Tuesday, May 6, 2014

Child Sponsorship and Tuition

Students commonly board at school and as much as I disliked the idea at first, I see that the benefits of boarding far outweigh the detriments. For example, children in village who are fortunate enough to attend school have access to focused study (rather than doing gardening or other role-related work), they have access to lights for evening study (rather than an empty paraffin lamp), they have access to water for keeping clean (as opposed to hauling water for hours for the whole family), they’re surrounded by peers who often become lifelong friends, they’re away from raw home situations…I could go on.

Regardless of boarding or not, parents receive a circular at the beginning of each school year. This circular details the various costs to parents to have their child enrolled in the specific school. Costs include tuition, uniforms, “development,” IDs, and the like. We’re left to believe that each of the three terms will require similar payments and so we budget accordingly. After some hair pulling over seemingly ridiculous costs, we settle into the reality that no matter how much fuss, all the schools manage things this way and nothing we say or do can change that…so we pay.

Term two rolls around and we’re thankful the frustration over ridiculous fees is over and so we head over to the school collect the necessary bank slip (more on that later) to pay tuition fees.

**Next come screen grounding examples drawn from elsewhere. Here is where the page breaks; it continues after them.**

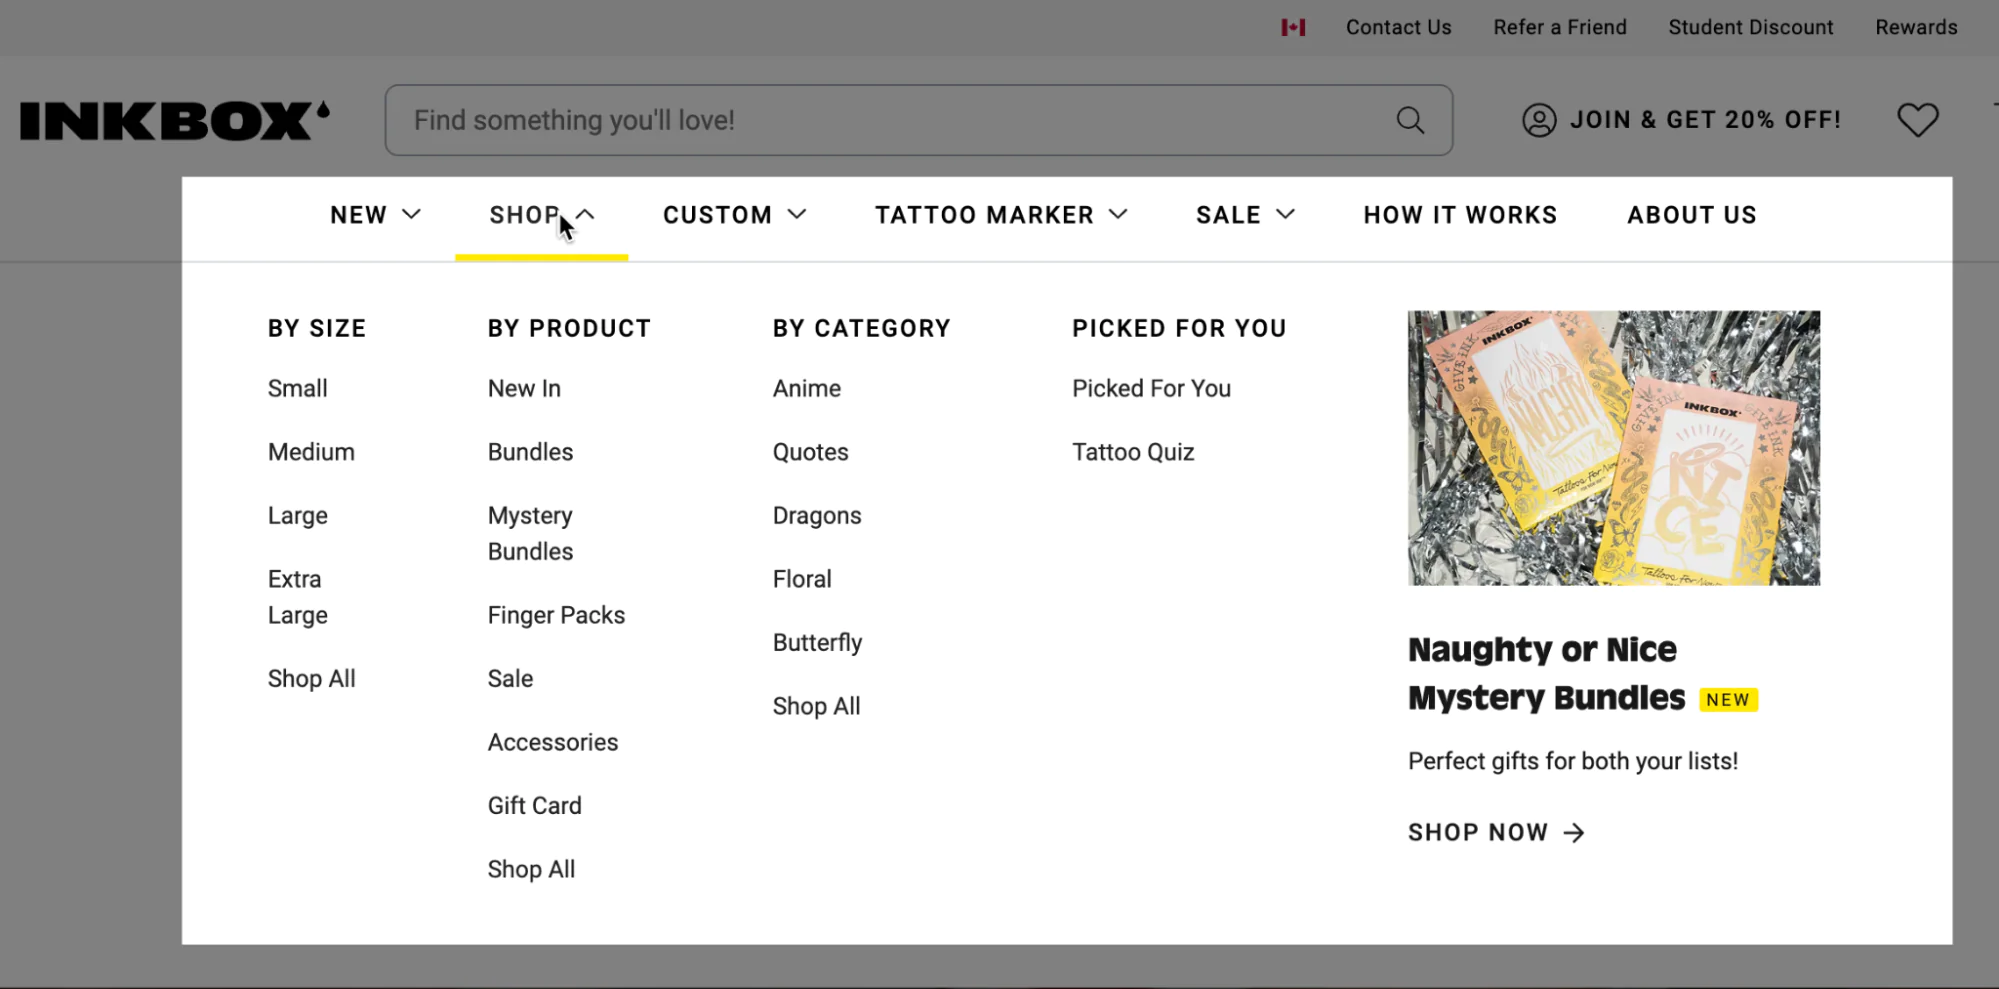Open the wishlist heart icon
The image size is (1999, 989).
1917,120
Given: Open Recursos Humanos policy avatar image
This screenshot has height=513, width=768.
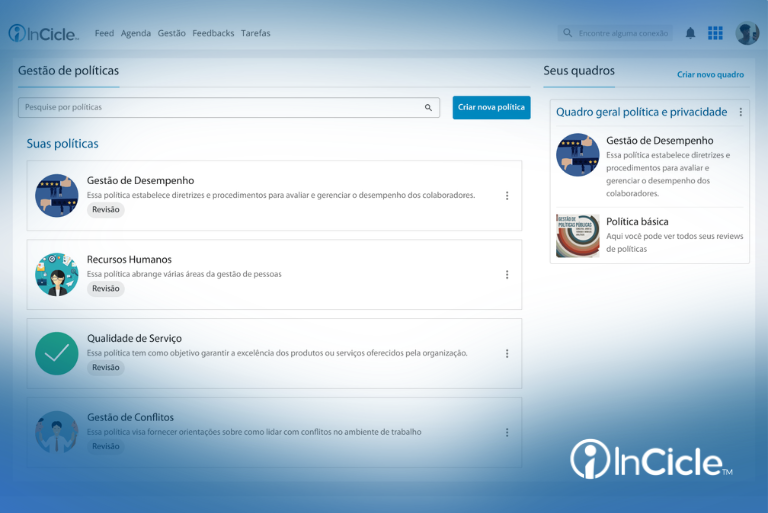Looking at the screenshot, I should 56,274.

Oh wait, a letter from the head teacher describes a tuition increase – conveniently assessed AFTER starting our child in school – and additional fees. This year the Term 2 fees added were for increased tuition, medical needs (though Olivia already had her required exam), a t-shirt (because school leaders could not control theft), the cost of using permanent marker to label the t-shirt (which was enough to buy 5 markers), and another ID card.

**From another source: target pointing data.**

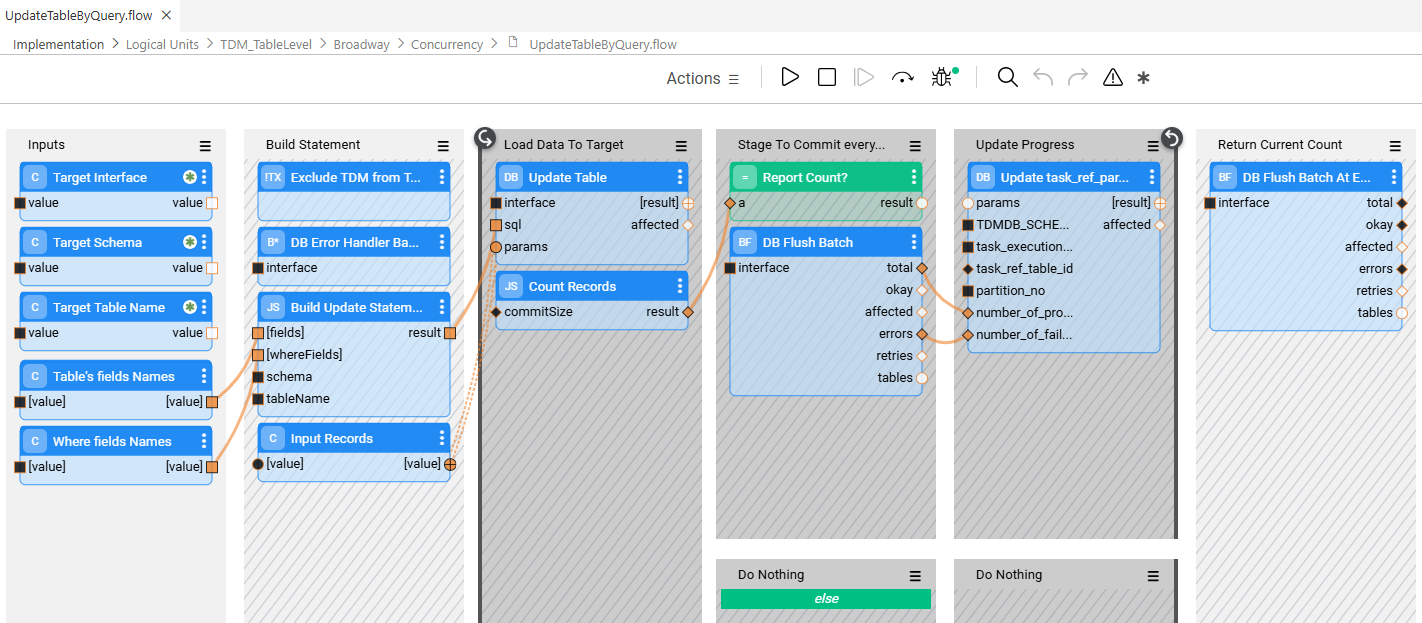Open Build Statement stage hamburger menu
Viewport: 1422px width, 623px height.
pos(443,145)
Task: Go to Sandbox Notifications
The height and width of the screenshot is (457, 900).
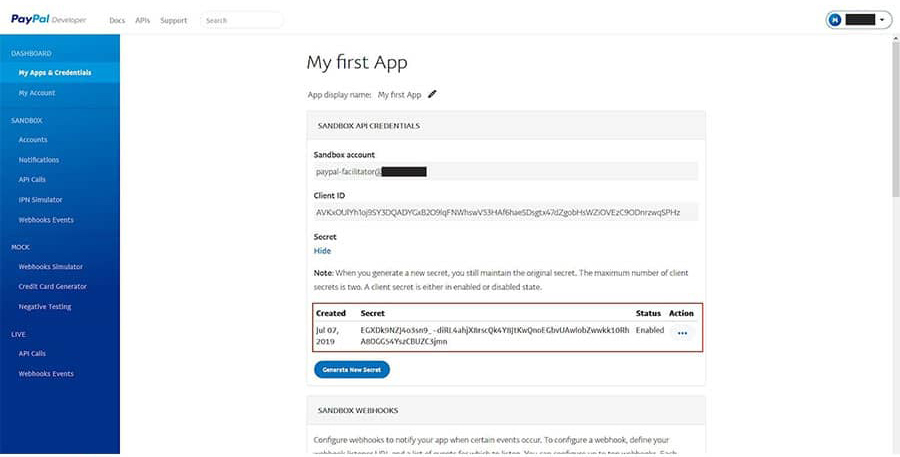Action: pos(39,160)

Along with this agony, we were forced to demand that our child be fed during Muslim times of fasting. The school director imposed fasting on all students regardless of their religion and we imposed eating regardless of the director’s religion. After lots of circular talking, the bursar (accountant) promised Olivia would be fed. We’ll see.

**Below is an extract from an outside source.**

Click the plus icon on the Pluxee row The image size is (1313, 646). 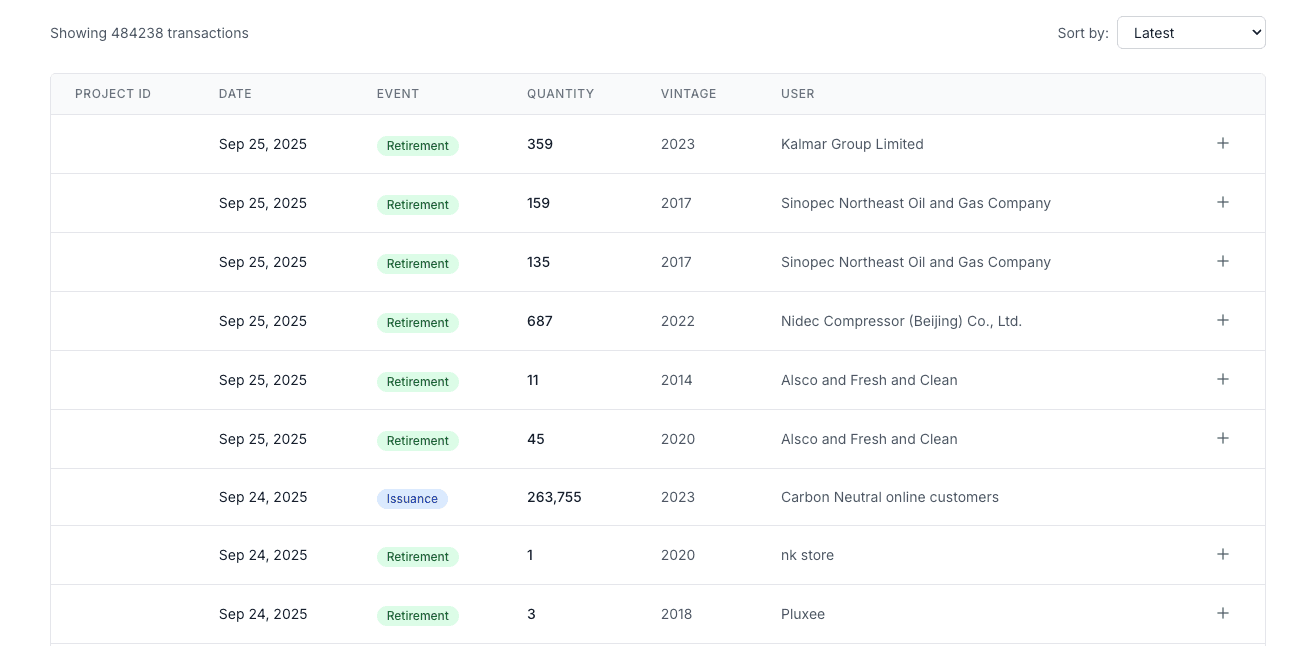pos(1222,612)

With the bank payment slip in hand, we take a boda back to the main road, a taxi to Entebbe town and wait two hours in line at the specified bank to make the payment. The school doesn’t receive payments directly (unless it’s somehow “convenient” for them) and so every parent must come to the school to pick up the payment slip and go to the bank to make payment. I guess this is to be sure you’re aware of all the extra costs each term.

In preparation for each of the three terms, every student is required…yes, REQUIRED…to contribute certain items to the school pantry such as sugar, a ream of paper, soap, toilet paper, notebooks for school work, pens and pencils, buckets, mops, brooms, shoe polish and the list goes on. Next the student is in need of her own personal items such as deodorant, sanitary pads, tooth paste, gum boots, nail clippers, laundry soap, and scads more. In the end, Olivia will be ready to return to school.

Oh, we did mention that their caning sticks were a bit too thick as we left the compound.